* BRIEF 1: In the tractor hydraulics thread, what is the minimum pressure the pump should show on the gauge?

* DOCUMENT PASSAGE:
++++++

# Farm pro 2430



## Joe8906 (Sep 4, 2016)

I have a farm pro 2430 and the hydraulics quit working any ideas


----------



## sixbales (May 18, 2011)

Howdy Joe, welcome to the tractor forum.

If all hydraulic functions have quit working, most likely it is your hydraulic pump. To check a hydraulic pump, install a 3000 psi pressure gauge somewhere in the pump output line. Pressure should be a minimum 2000 psi. 

Another possibility is a pressure relief valve stuck wide open, which results in very low pressure.


----------



## RC Wells (Dec 26, 2008)

Many of the Chinese Jimna tractors, which is what you have, are equipped with hydraulic valve that shuts off the circuit. 

Also, check the filters. Chinese tractors are built with little to no quality control and plug hydraulic filters with casting flashing and material from the manufacturing process.


----------



## Joe8906 (Sep 4, 2016)

Thank you I am currently waiting on the new hydraulic filter took it apart last night and it was dirty also is there any other filters in the hydraulics system that I'm not aware of I found the cartridge filter in the hydraulic housing


----------



## RC Wells (Dec 26, 2008)

Most have a screen on the intake, your service manual should show how to service.


----------

++++++

* BRIEF 2: Reproduce the records from the line with "Click the Pictures icon" through the end of the records, requests included, shifting every coordinate in the answers up by 23. Leave the pictures out.

* DATA SHOWN:
++++++

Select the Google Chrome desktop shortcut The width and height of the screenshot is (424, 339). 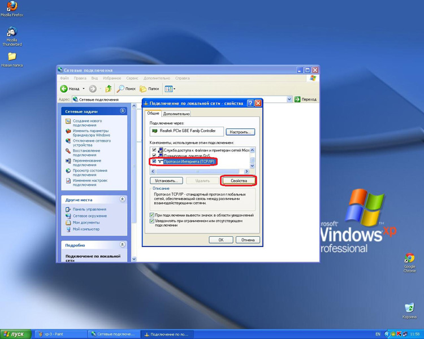[409, 263]
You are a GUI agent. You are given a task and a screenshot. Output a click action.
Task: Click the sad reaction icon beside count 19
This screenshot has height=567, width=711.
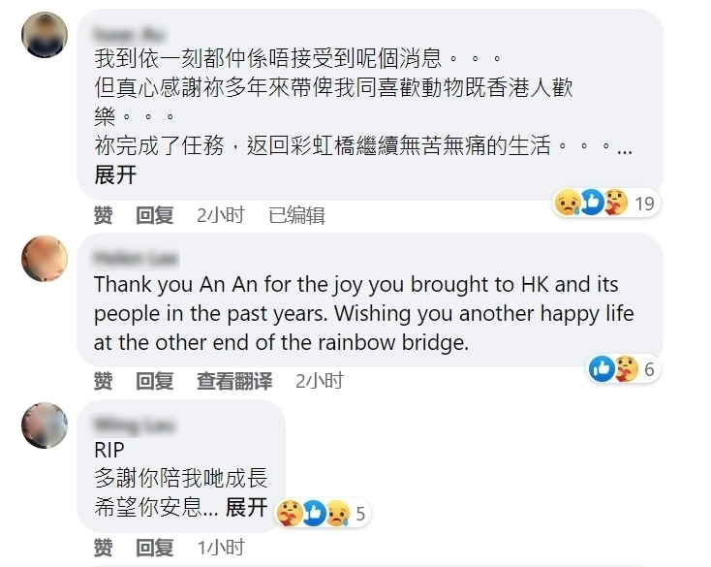pyautogui.click(x=567, y=203)
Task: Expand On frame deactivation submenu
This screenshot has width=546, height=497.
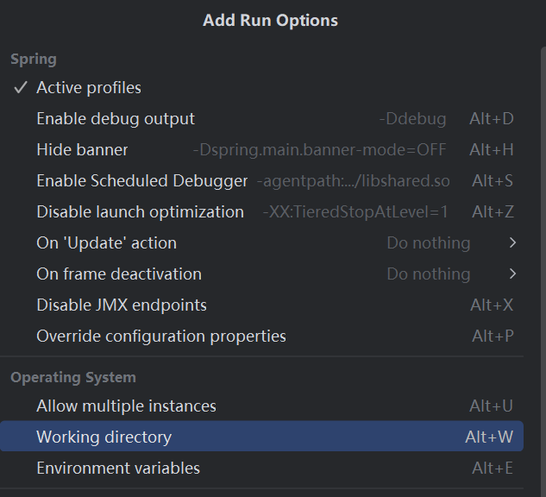Action: [119, 274]
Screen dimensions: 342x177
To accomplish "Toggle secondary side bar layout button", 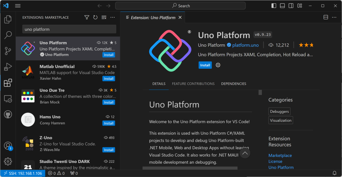I will point(291,6).
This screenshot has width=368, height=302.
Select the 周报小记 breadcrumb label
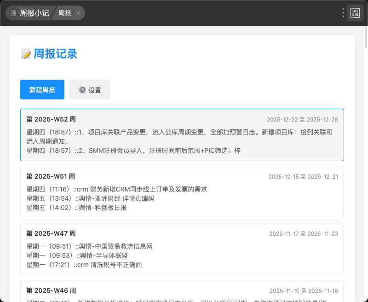coord(34,13)
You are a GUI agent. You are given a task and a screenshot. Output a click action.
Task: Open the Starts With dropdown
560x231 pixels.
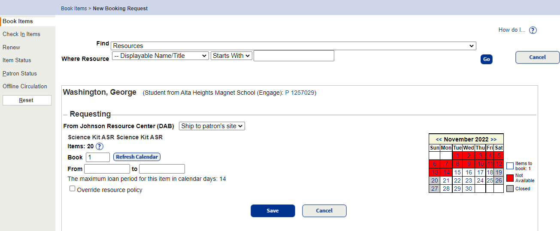pos(231,56)
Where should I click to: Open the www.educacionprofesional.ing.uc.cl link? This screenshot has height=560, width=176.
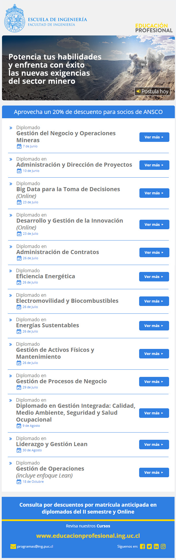tap(88, 536)
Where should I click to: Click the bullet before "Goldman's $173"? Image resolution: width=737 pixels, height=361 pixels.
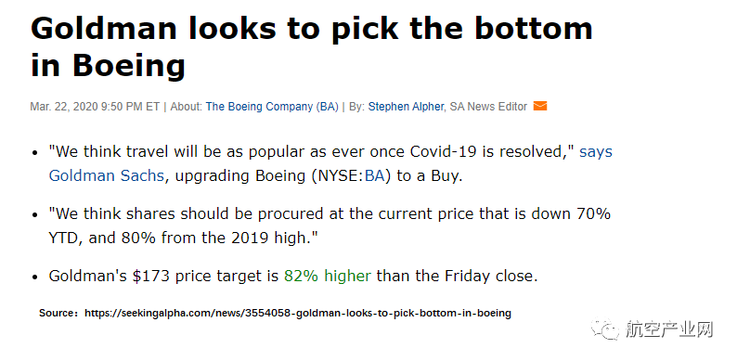(x=34, y=277)
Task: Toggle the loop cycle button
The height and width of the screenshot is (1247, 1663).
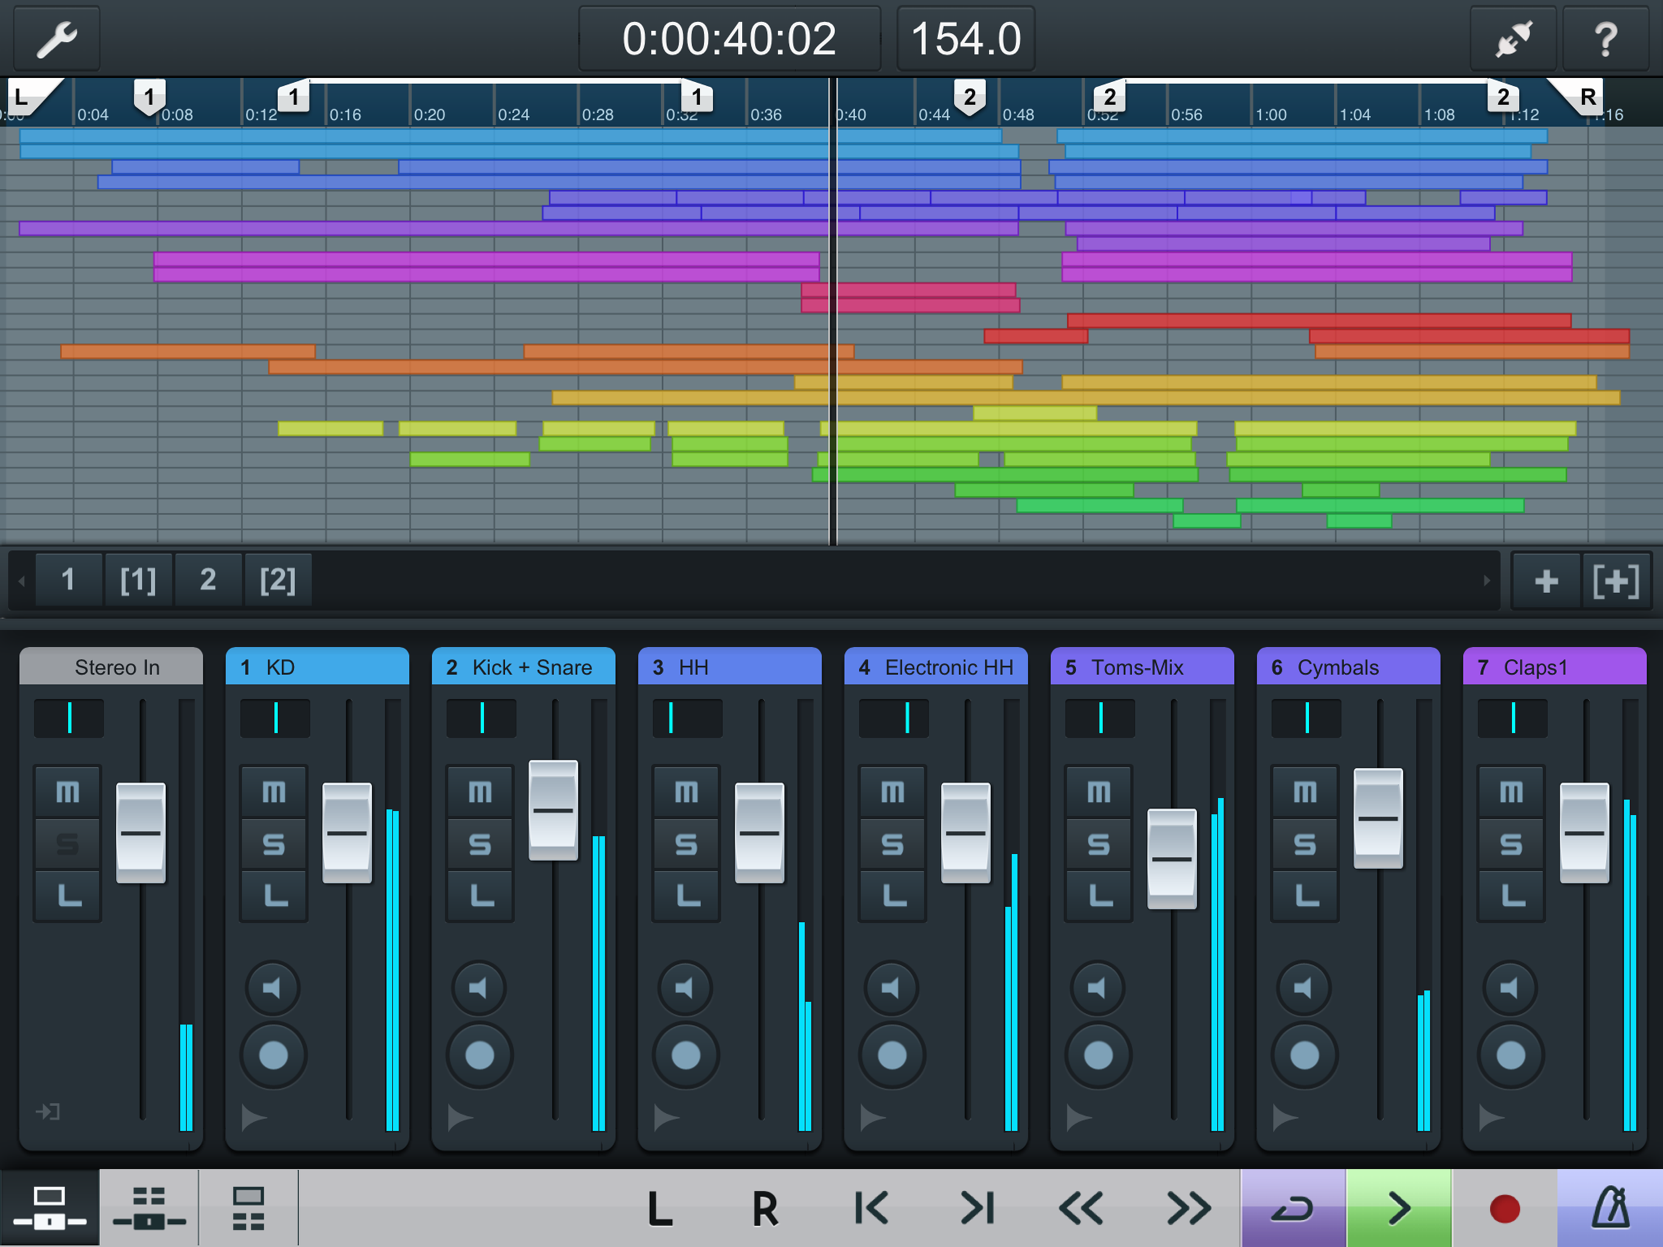Action: (x=1292, y=1208)
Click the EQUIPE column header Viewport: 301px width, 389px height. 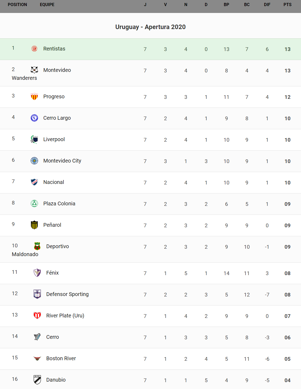47,4
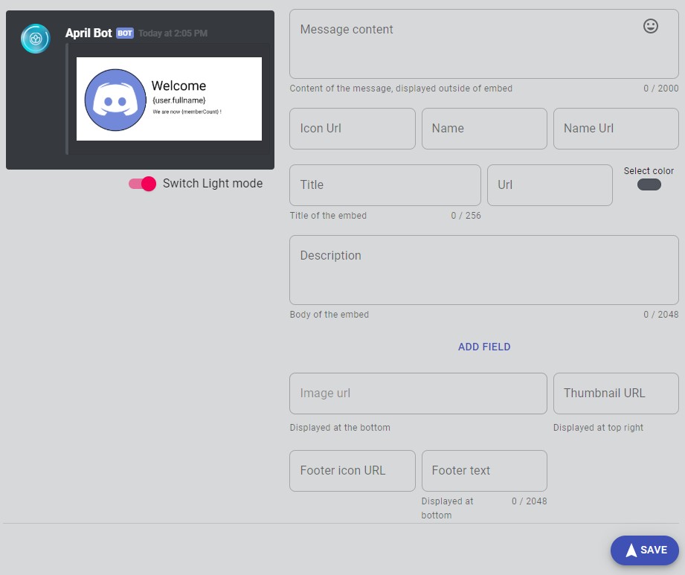Image resolution: width=685 pixels, height=575 pixels.
Task: Click the Thumbnail URL input field
Action: (x=616, y=393)
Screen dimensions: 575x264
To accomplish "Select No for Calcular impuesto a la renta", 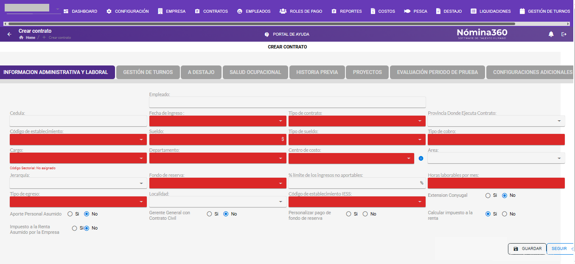I will pos(505,214).
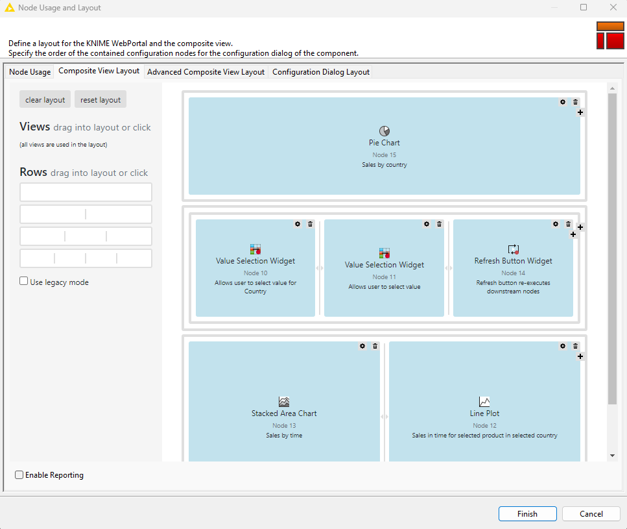Open settings gear for Value Selection Node 11
Screen dimensions: 627x529
(x=427, y=224)
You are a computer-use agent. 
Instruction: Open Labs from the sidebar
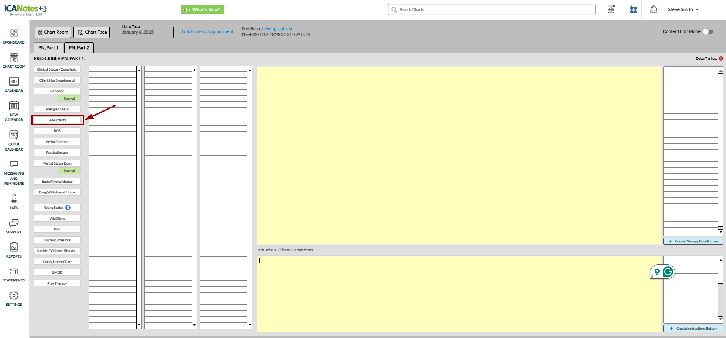(x=14, y=202)
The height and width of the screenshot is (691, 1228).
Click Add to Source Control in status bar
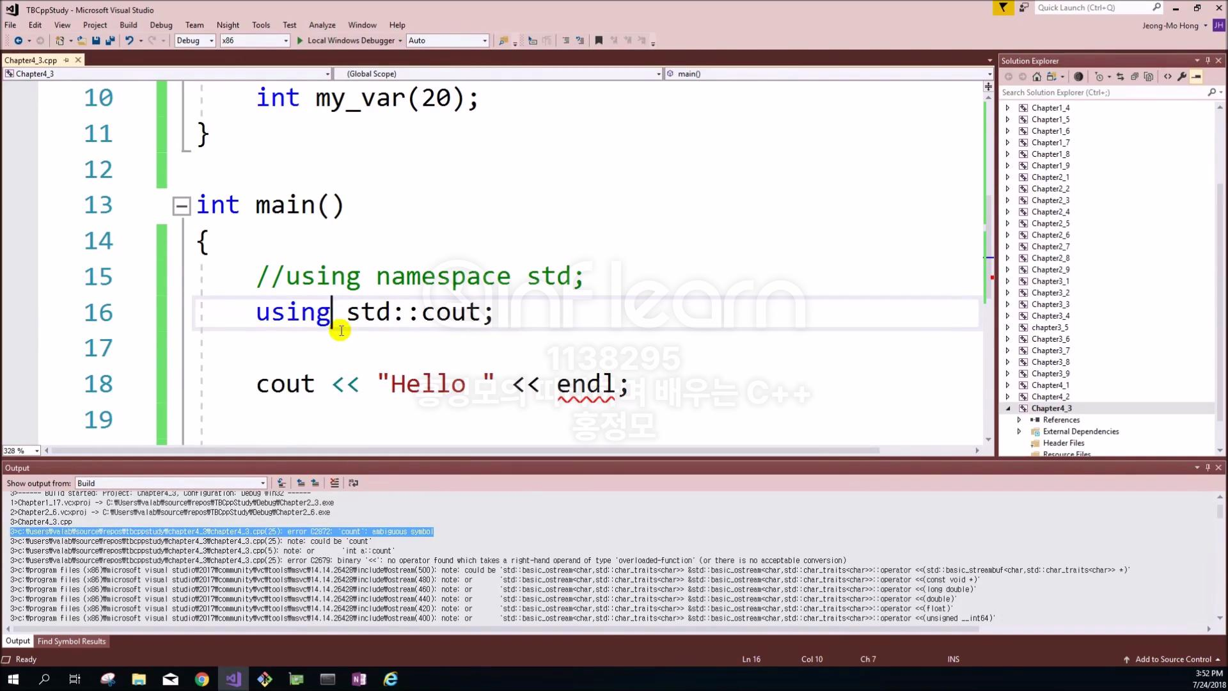1172,659
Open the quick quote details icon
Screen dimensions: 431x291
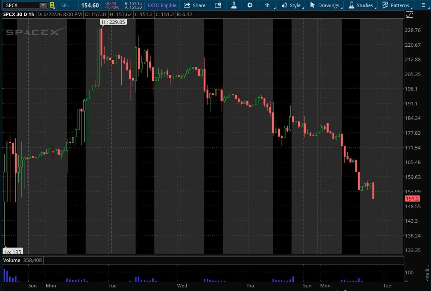(218, 5)
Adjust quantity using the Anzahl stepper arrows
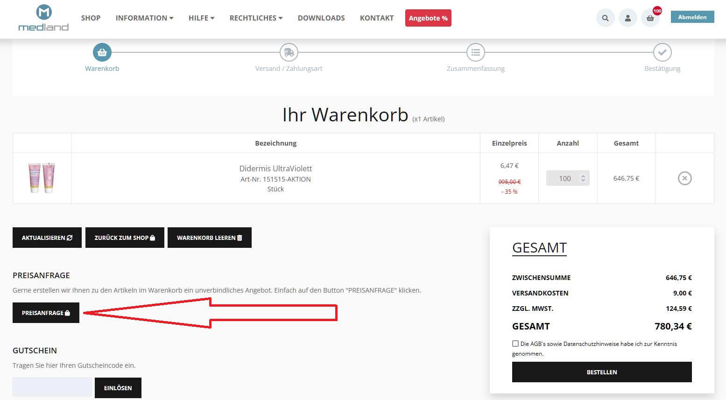Screen dimensions: 726x400 tap(583, 178)
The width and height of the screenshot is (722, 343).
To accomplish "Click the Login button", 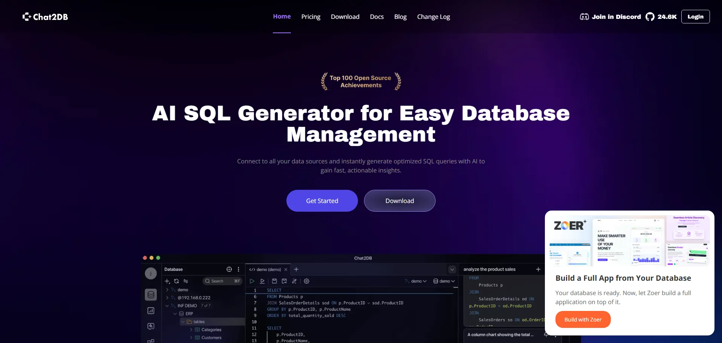I will click(695, 17).
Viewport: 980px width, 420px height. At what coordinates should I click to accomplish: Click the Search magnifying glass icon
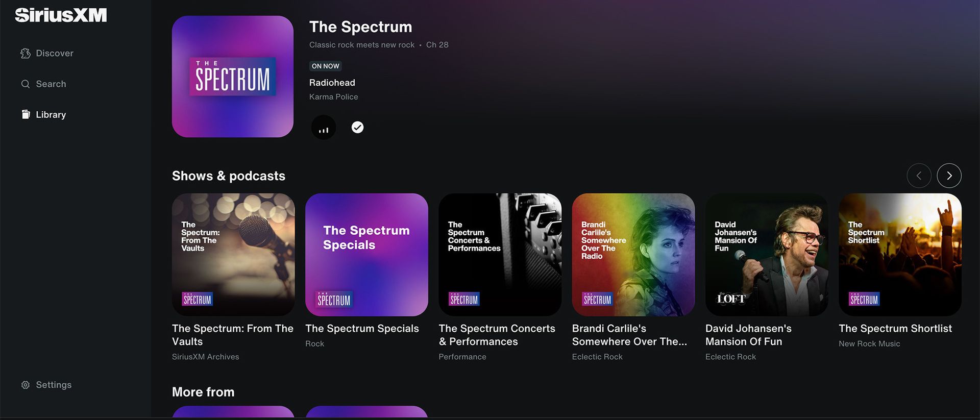coord(25,84)
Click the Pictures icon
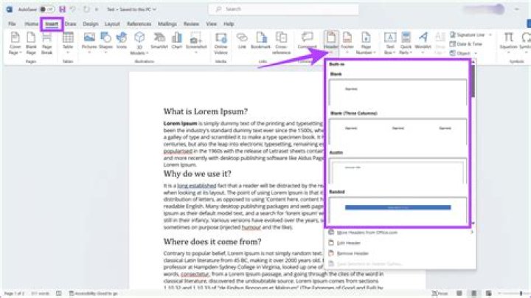 90,41
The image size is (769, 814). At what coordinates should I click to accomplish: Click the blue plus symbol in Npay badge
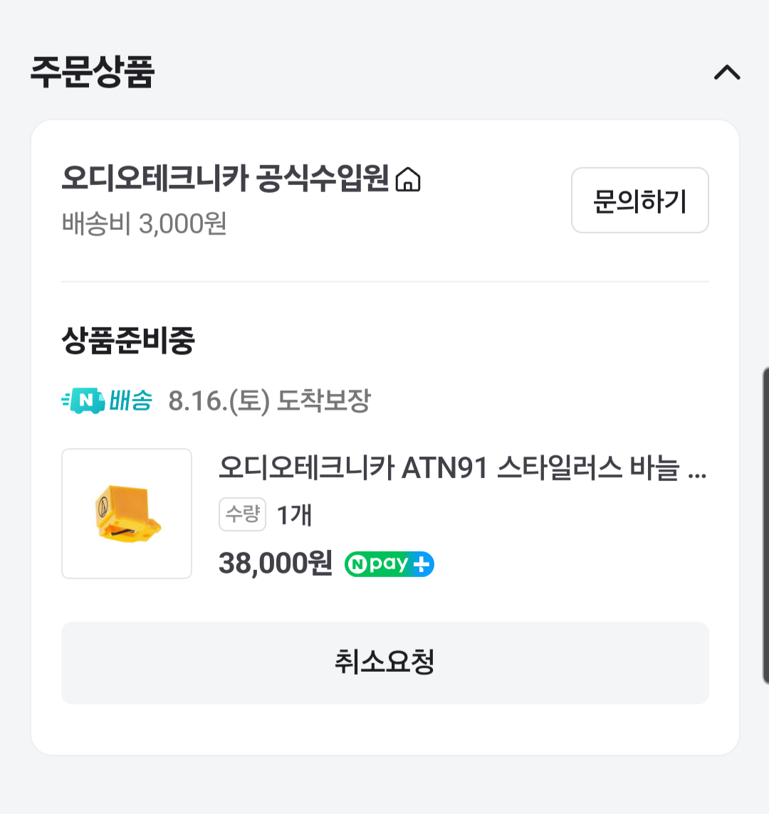(422, 564)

++++++

* TASK OUTPUT 1: A minimum of 2000 psi.

* TASK OUTPUT 2:
Click the Pictures icon
 113,64
The image size is (769, 814). At what coordinates should I click to accomplish: Click the blue plus symbol in Npay badge
(445, 587)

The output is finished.